Attribution
What is attribution? If the goal of an ad placement is a “conversion,” meaning that a person who saw an ad or interacted with a marketing campaign took a specific action, attribution is the accounting of that action. It’s about “attributing” or identifying which placement or targeted messages inspired the user to take action. An attribution window is the timeframe during which an action is attributed to a specific marketing touchpoint, providing insights into various stages of the customer journey.
How does attribution work?
Attribution is all about giving credit to the touchpoints that influence a consumer’s decision to take an action, like making a purchase based on an ad they’ve viewed. But a consumer rarely buys something after being exposed to just one ad. It often takes several “touchpoints,” or encounters, with a product and its ad before the consumer clicks “buy.”
This is attribution in action: A consumer researches a product online. Shortly after that, they see an ad on a social media site and visit the brand’s website. As they move on with their online usage, they’ll read a post on a news site or watch a video. The brand’s ad shows up again. And the consumer ultimately makes the decision to buy the product featured in the ad.

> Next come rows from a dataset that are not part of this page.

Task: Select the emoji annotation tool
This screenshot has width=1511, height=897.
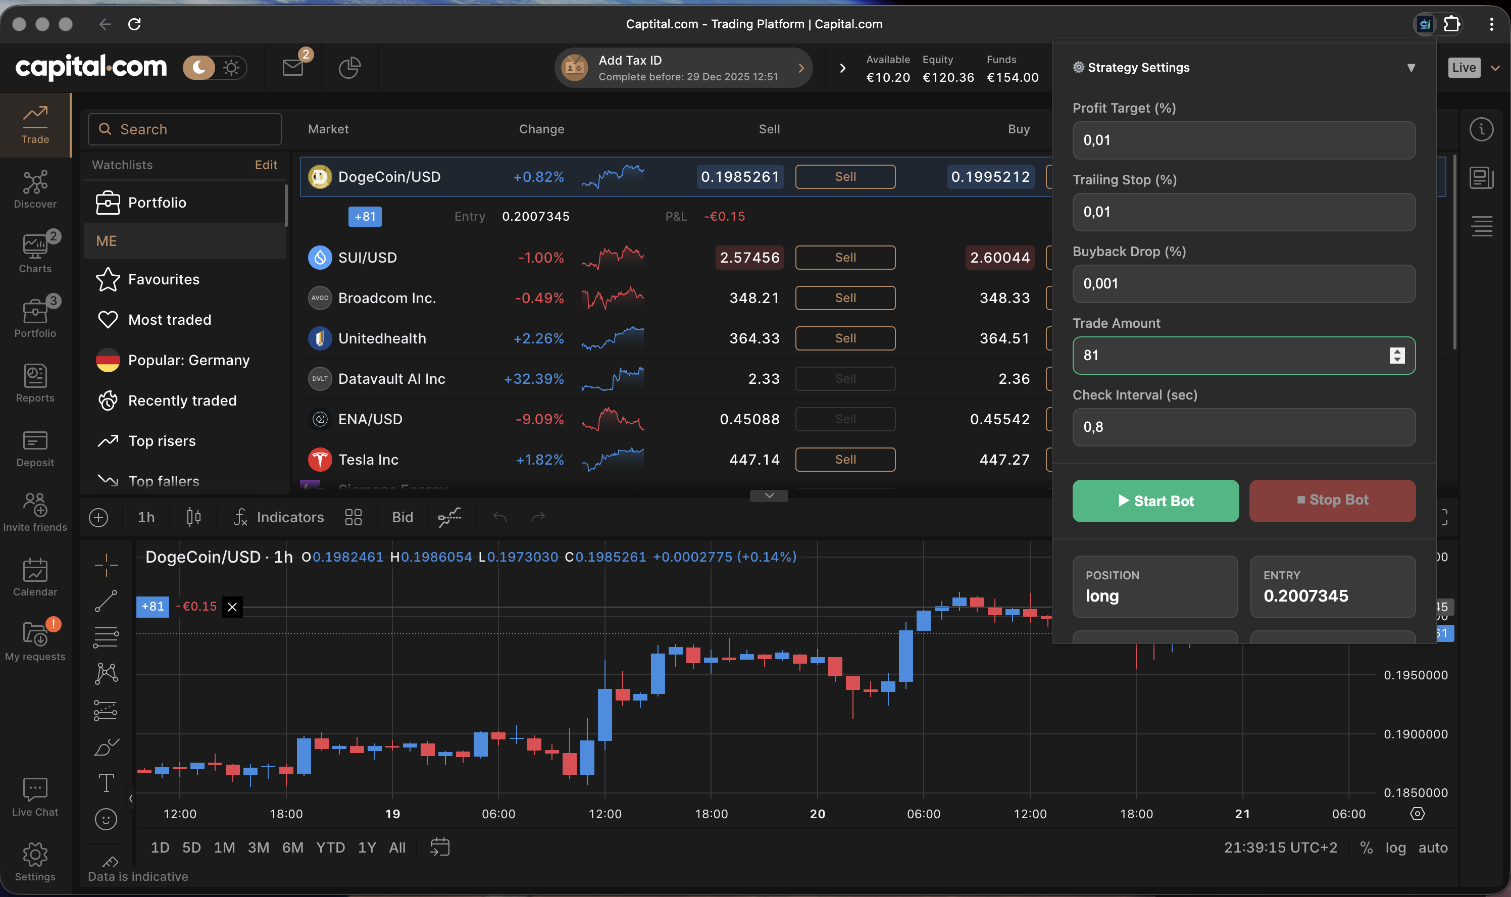Action: [x=106, y=819]
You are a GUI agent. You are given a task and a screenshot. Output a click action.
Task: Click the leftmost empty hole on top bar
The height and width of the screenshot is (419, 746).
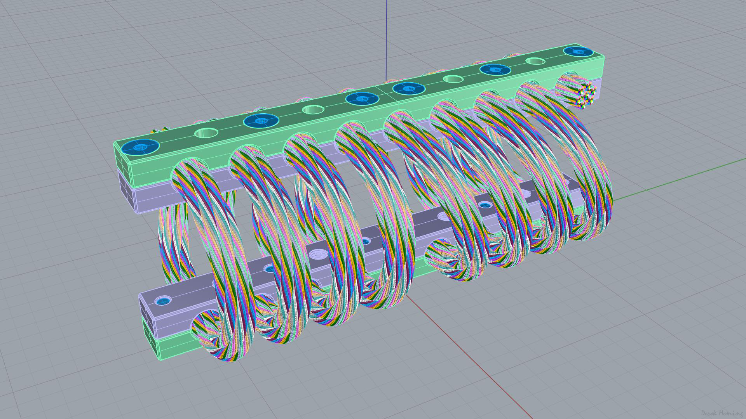pos(207,133)
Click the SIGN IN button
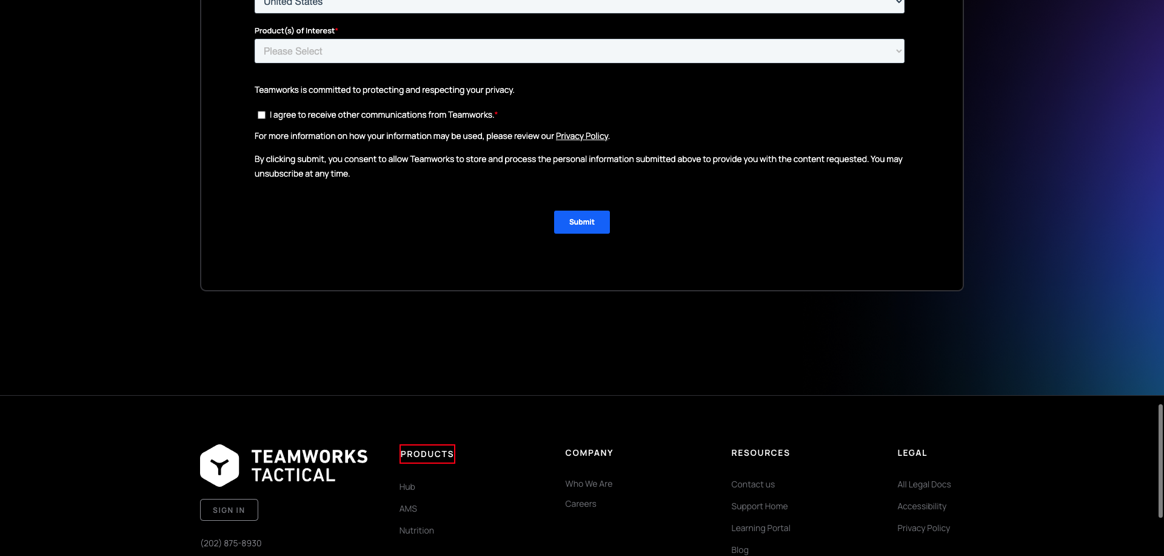 coord(229,509)
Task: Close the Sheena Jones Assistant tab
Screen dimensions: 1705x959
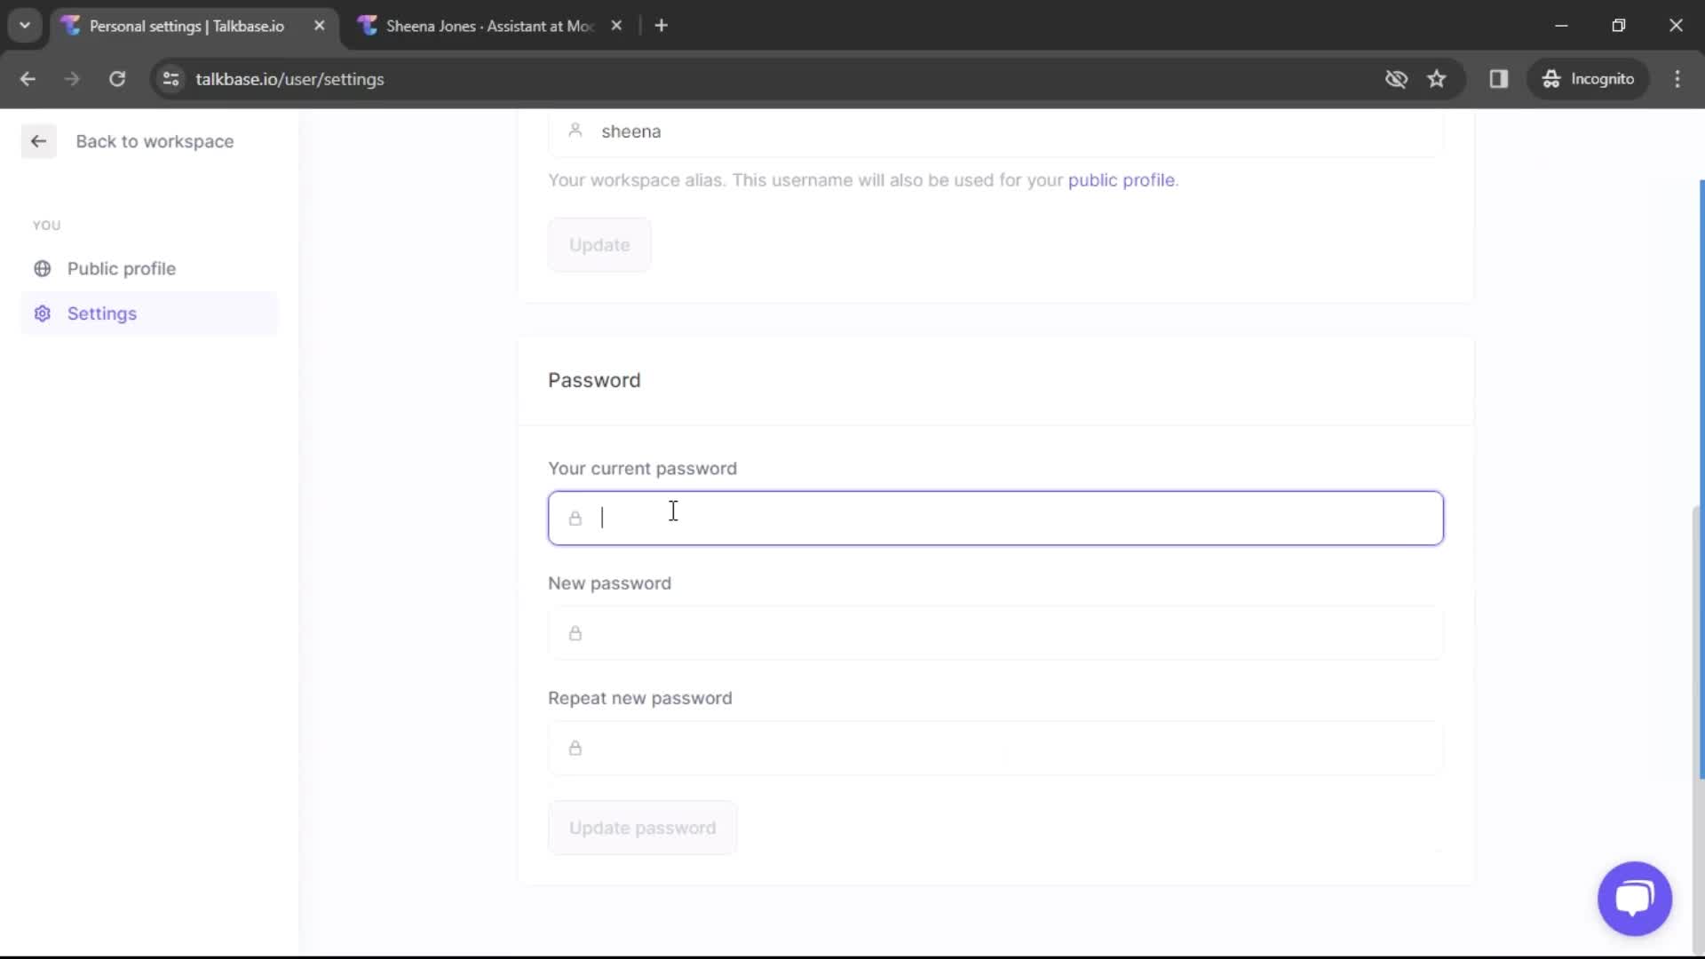Action: 616,25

How to measure attribution: Different attribution models help marketers understand the impact of each interaction in the customer journey:
- First-click attribution: This method gives all the credit for a conversion to the first channel or touchpoint that a user interacted with.
- Last-click attribution: This method gives all the credit for a conversion to the last channel or touchpoint that a user interacted with before making a conversion.

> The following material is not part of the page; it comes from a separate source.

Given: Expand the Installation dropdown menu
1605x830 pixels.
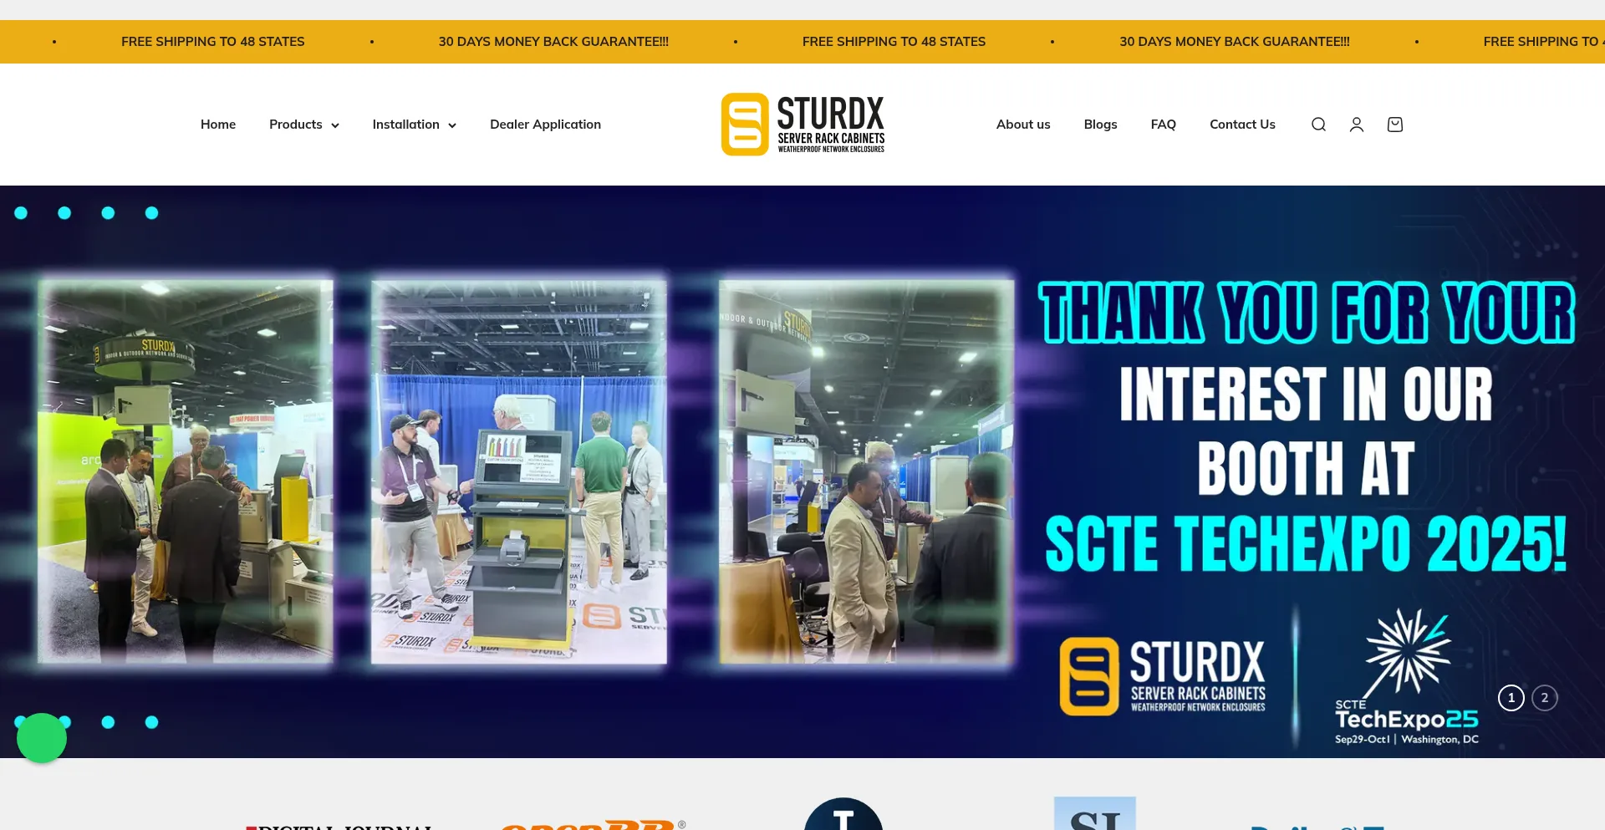Looking at the screenshot, I should pyautogui.click(x=414, y=124).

- Multi-touch attribution: This method gives credit to all of the channels and touchpoints that a user interacted with on their journey to conversion, based on a variety of factors, such as the amount of time spent on each channel, the order in which the user interacted with each channel, and the value of each channel.
Why is attribution important to marketers? When it comes to determining ad effectiveness, optimizing their campaigns, and setting their subsequent budgets, marketers need to pinpoint the channels and ads that led to conversions. Attribution is about knowing what part of their spending “worked” and what didn’t.
Who needs to know what attribution is:
- Digital marketing manager
- Paid search specialist
- Social media manager
- Content marketing manager
- Affiliate manager
- E-commerce manager
- Product manager
- Marketing analyst
- Brand manager
Use attribution in a sentence: “If I can’t measure it, I can’t buy it — as a media buyer, attribution is the foundation of everything we do to prove we made the right call on our placements.”